*TASK REQUIREMENTS*.
1. In the article about the Minnesota driver's license bill, by what vote did House File 4 pass the House?
2. Resume the article about the Minnesota driver's license bill, continuing it after its final sentence.

*SOURCE TEXT*.
>>>>

Minnesota House passes ‘Driver’s Licenses for All’ bill, heads to Senate
(ABC 6 News) – The Minnesota House approved a bill that would allow someone to get a driver’s license or a state identification card without showing proof of legal presence in the United States.
House File 4, also known as “Driver’s Licenses for All,” passed by a 69-60 vote Monday evening. It now heads to the Senate for consideration.
Supporters say the bill would break down barriers for getting a job or housing, and also make roads safer.
“Driver’s License for All is an important component to eliminating obstacles for workers to safely and reliably connect with their employers,” said Jill Sims of Hospitality Minnesota.
“Minnesota needs to restore access for all residents of the state to drive regardless of immigration status. Having the ability to obtain a driver’s license should be viewed as a human right and a necessity for all of our communities to be safe commuting and traveling on our roads. Parents, workers, students, and the many great folks who do so much to build our diverse economy deserve access to driving legally with a license,” Rep. María Isa Pérez-Vega (DFL-St. Paul) said in a statement.

<<<<

[Excerpts from a dataset]
>>>>

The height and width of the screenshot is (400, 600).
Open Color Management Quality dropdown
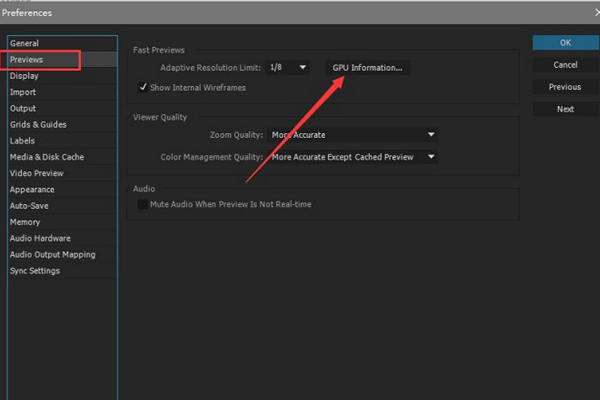(x=353, y=157)
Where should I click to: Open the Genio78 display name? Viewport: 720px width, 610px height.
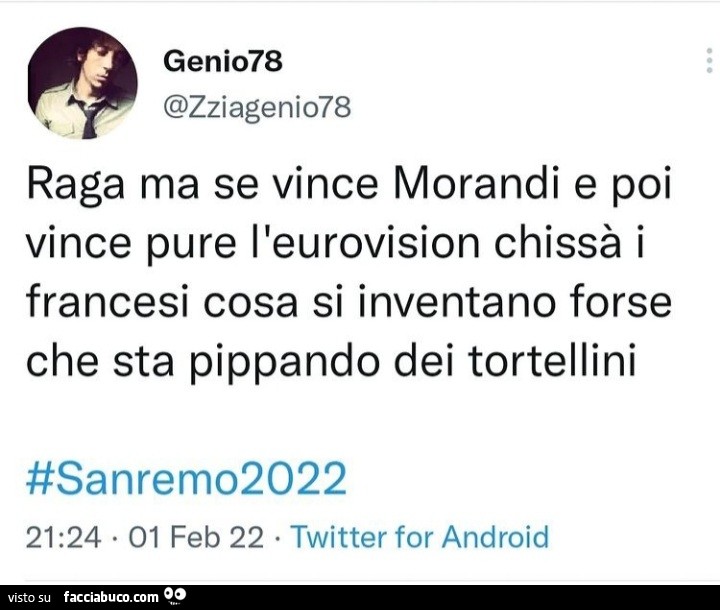click(223, 61)
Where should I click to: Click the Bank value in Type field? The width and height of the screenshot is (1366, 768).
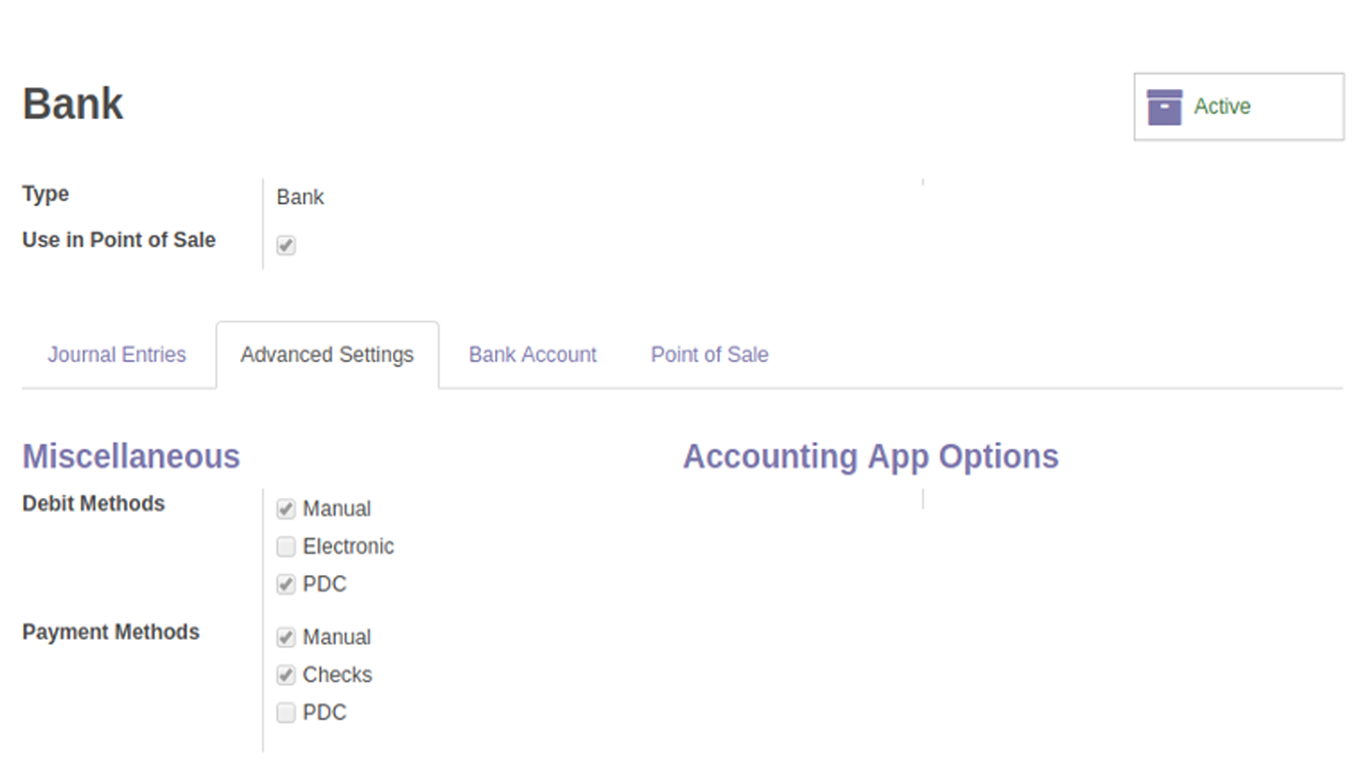(x=300, y=197)
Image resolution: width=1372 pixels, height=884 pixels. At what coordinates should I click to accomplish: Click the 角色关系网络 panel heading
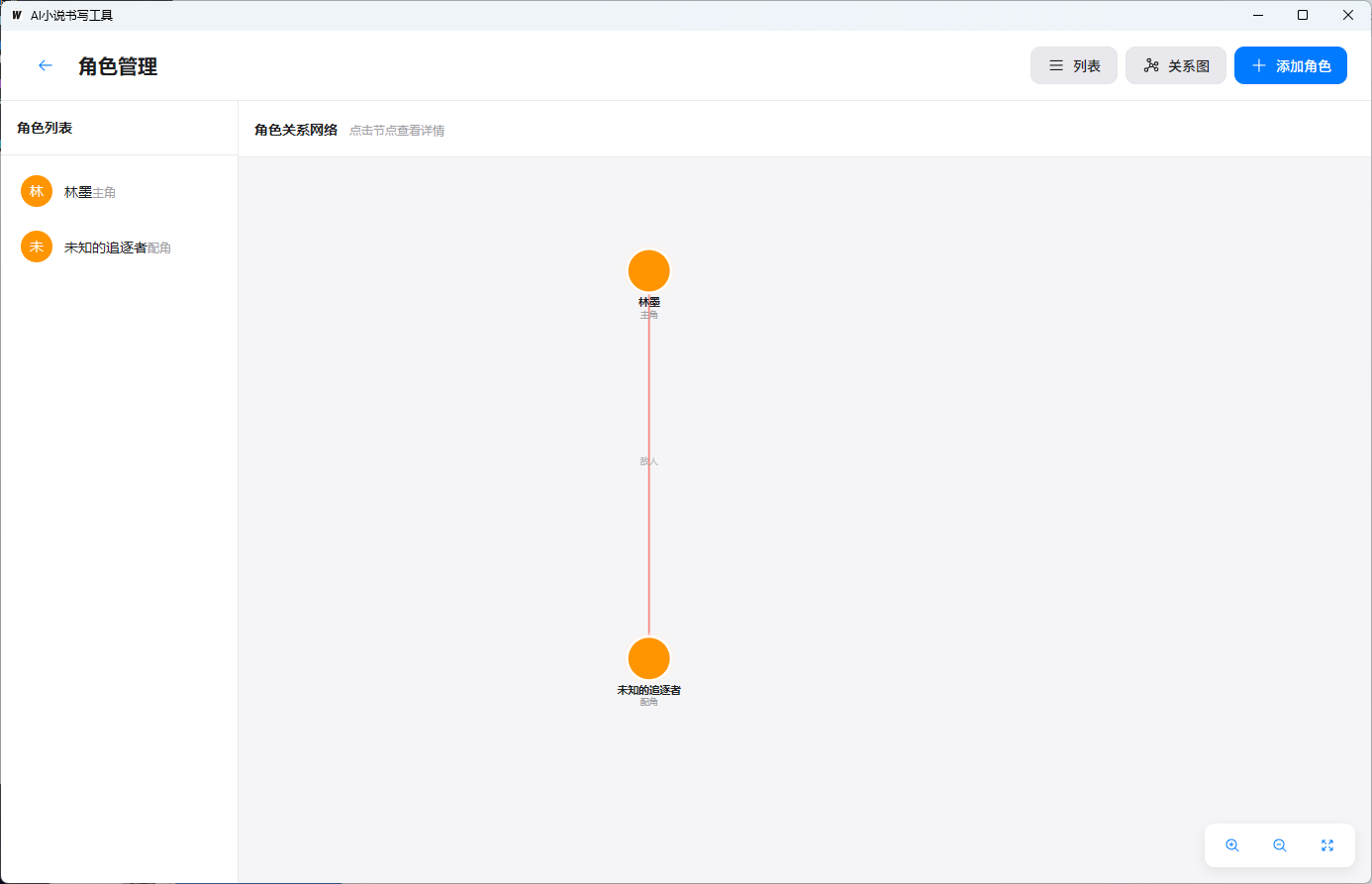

<<<<

*ANSWERS FOR THE EXERCISE*.
1. It passed by a 69-60 vote.

2.
Rep. Kim Hicks (DFL-Rochester) is a co-author and voted in favor of the bill by saying, “I know the barriers to getting a driver’s license and how scary it can be for immigrants, including two of my children. This is an opportunity to fix a wrong from 20 years ago. Our local law enforcement, chamber of commerce and a broad coalition of statewide supporters wanted us to pass this legislation. I was very proud to support and vote yes for Driver’s Licenses for All tonight.”
Meanwhile, those who oppose argue it creates opportunities for voter fraud.
“A driver’s license looks like everybody else’s would not be able to be told whether it’s valid or not. Ink guardrails to help make sure it can’t be misused into the future is worthwhile for us to look at,” said Rep. John Petersburg, (R-Waseca).
The bill has been a decades-long push by some Minnesotans since 2003, when the state issued a requirement to show proof of residency to get a driver’s license.
Currently, the Secretary of State doesn’t require a license to register to vote, but it is still an option.